Вода в колонке, а это была не обычная колонка, а мемориальная, с укрепленной на ней ржавой металлической пластиной, тесно заполненной именами и фамилиями местных жителей, погибших в предыдущих войнах, была теплой. И странно пахла. Чем дольше лилась струя, тем мутнее она становилась. А если ее набрать и немного подождать, на дне собирался осадок. Но запах оставался, не выветривался.
— Не хочу, не могу, не буду я пить... — сопротивлялись две девочки-близняшки, одинаково одетые, с одинаковыми заколками в волосах, они различались только проборами — у одной он был слева, у другой справа.
— А что я могу поделать! Вы что, не понимаете, где мы находимся? Бог знает где! Вы что, хотите тепловой удар получить? Ничего страшного, зажмите нос и пейте! — нервно отвечала их мать.
Солдаты уходить из буфета не собирались. Пиво лилось рекой, каждый пытался перекричать соседа, но все обещали кому-то как следует задать, кого-то разбить в пух и прах. Три офицера убеждали и заклинали резервистов снять винтовки и составить их по углам. А старый седоволосый официант «Согласия», который, должно быть, уже наслушался похожих воинственных речей, на каждое заявление утвердительно кивал головой, но смотреть на все это ему явно не хотелось, и он лишь следил за тем, не улизнет ли кто, не заплатив за выпивку.
— Папаша, а может, в кредит, а? Расплачусь потом, когда вернемся с поля боя? — повторял один из резервистов, улыбающийся, с красным лицом.
— Лучше сейчас... Мне кассу сдавать сменщику. Буфет не мой, аренда, хозяин с нас спрашивает... — Официант, не поднимая на него глаз, уже клал на стол чек с бледно пропечатанными цифрами.
Дежурный по станции был еще совсем молод, почти мальчик. Видно, ему впервые случилось увидеть столько народу на своей маленькой территории. Он не знал, что делать, кому-то звонил по телефону, стоя по стойке «смирно», потом, сняв фуражку, откашливался и передавал содержание разговора машинисту застрявшего поезда. Машинист, человечище огромного роста, с ним не соглашался. Он одновременно и ругался и крестился:
— Ну нет! Раз они там так хорошо во всем разбираются, пусть кто-нибудь из дирекции приезжает и дальше сам ведет состав!
Молодой дежурный по станции снова аккуратно надевал фуражку, вставал по стойке «смирно» и снова звонил по телефону. Он старался вести себя по инструкции. То есть отказывался выполнять распоряжение, отданное на другом конце провода, этого он делать не смел, но вместе с тем пытался объяснить, какова ситуация.
— Чтоб я еще хоть раз в жизни куда-нибудь поехал на поезде! — горячился пассажир невысокого роста, нагнувшись к окошку дежурного и судорожно сжимая под мышкой папку для документов.
— Ну зачем же так... Железнодорожная сеть покрывает весь мир! — разводил руками дежурный по станции.
— Ну, значит, здесь что-то лопнуло! — почти сунул голову в окошко низкорослый.
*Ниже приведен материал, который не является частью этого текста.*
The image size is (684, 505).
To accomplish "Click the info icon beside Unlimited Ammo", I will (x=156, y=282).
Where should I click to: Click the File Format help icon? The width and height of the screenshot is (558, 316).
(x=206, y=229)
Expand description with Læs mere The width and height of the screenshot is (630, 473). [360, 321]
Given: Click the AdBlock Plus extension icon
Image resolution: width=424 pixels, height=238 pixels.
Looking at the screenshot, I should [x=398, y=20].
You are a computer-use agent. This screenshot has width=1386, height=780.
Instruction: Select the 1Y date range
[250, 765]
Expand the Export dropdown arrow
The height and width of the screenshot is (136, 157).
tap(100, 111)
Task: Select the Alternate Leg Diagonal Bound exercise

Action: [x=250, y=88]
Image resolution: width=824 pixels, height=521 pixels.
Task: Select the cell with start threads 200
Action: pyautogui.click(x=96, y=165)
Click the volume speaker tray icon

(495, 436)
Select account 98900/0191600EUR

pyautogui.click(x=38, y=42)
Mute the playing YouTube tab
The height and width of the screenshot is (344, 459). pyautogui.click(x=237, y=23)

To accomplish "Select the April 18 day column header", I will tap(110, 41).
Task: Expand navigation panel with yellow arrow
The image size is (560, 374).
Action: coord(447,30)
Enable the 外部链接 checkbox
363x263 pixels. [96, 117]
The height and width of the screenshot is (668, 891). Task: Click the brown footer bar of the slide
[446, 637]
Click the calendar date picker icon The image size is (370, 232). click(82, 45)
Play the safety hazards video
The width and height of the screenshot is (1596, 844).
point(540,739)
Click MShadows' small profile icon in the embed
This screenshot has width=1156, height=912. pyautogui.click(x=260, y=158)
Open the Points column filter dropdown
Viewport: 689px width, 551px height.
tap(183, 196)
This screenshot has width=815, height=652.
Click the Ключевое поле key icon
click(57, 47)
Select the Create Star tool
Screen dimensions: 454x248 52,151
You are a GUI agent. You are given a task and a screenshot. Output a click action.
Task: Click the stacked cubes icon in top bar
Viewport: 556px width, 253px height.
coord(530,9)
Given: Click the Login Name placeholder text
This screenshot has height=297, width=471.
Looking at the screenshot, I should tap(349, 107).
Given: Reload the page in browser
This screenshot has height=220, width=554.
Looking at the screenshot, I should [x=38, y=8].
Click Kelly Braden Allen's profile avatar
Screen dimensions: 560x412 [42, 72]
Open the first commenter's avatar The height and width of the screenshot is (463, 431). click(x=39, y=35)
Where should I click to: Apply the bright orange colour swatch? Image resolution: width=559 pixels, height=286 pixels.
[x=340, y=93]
Да еще приподнялся на цыпочках, из-за чего папка выскользнула, упала, открылась, и обнаружилось, что в ней ничего нет. Низкорослый панически огляделся по сторонам и стремительно захлопнул папку. К счастью, почти никто не заметил, что она пуста.
Что больше вводит в заблуждение — земные просторы или бескрайние небеса?
В зале ожидания переговаривались мало. Теснившиеся люди по большей части молчали. Как будто экономили воздух. Иногда кто-то хрипло кашлял. А если кто-нибудь вдруг заговаривал, то почти сразу же умолкал. Война. Пусть не прямо здесь, но все же где-то рядом. И хотя не ко всем это относится, но никогда не знаешь, кто есть кто. Нужно быть осмотрительным. Люди попадаются всякие. Прежде всего конечно, ихние. Ну а потом, бывает, встречаются и наши. Следовательно, ихние из ихних и наши из наших... В основном так.
Наружные деревянные жалюзи были закрыты, чтобы сохранить хоть какую-то прохладу. Это не помогало, помещение словно уменьшилось по сравнению с тем, каким оно действительно было, превратилось в настоящую душегубку. Люди тяжело дышали, ежеминутно обтирая пот платками или прямо ладонями, стараясь занять такое положение, чтобы избежать солнечных лучей, которые все-таки пробивались через деревянные планки, беспощадно перерезая своими лезвиями все, что попадалось на их пути. Может быть, поэтому мне вспомнился один фокус, когда иллюзионист закрывает в длинном ящике человека из публики, а потом театральными жестами втыкает в него длинные кинжалы, пока остальные зрители с любопытством ждут, когда же оттуда, из мрака, наконец послышится предсмертный вопль.